– Дознался? Ты и в самом деле подумал, что я из сокола петухом обрядился? Нет, Дементий, ежели иной раз и обряжаюсь, то по хитрости. В этих местах без нее шагу нельзя ступить. Здесь даже лешие к нашему воеводскому званию не больно большое уважение имеют.
– Кем послан, спрашиваешь? Как сказал давеча: царем Московским и всея Руси Иваном Васильичем, чтобы за строгановским воровством глядеть, отучить их пригревать царских ворогов.
– Врешь. Нет у тебя такого царева наказа. Ведомо мне, кем послан беглых бояр ловить. Ведомо, с кем будешь делить прибыток от отобранных богатств.
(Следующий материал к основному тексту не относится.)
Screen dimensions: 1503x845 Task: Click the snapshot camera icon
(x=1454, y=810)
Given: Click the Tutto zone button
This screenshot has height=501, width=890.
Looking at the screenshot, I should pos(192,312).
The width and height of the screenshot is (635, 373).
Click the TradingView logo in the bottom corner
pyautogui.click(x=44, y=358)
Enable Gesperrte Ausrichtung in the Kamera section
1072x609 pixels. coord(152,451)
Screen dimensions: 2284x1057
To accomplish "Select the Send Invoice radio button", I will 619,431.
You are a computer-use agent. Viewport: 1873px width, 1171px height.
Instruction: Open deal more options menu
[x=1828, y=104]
Скуратову служишь.
– Да ты разум потерял, боярин!
– Нет, разум мой при мне. А вот ты теперь не сплошай.
– Да будет, будет, боярин! До чего договорились. Все оттого, что лишку меду хлебнули. Пора спать ложиться.
– В воеводской избе, на втором ярусе, для тебя все налажено.
– Вот и спасибо.
– Сторожить тебя будут твои же люди.
– Воля твоя, небось и чердынская стража надежна. А теперь давай порешим: о чем говорили, о том позабыли. Говорили-то мы с тобой с глазу на глаз.
– Живу, Дементий, в Чердыни, а приложу ухо к земле и слышу, как в Москве колокола звонят.
– А ты в самом деле хитрый. Неужто перед Строгановыми шапку свою боярскую первым сымаешь?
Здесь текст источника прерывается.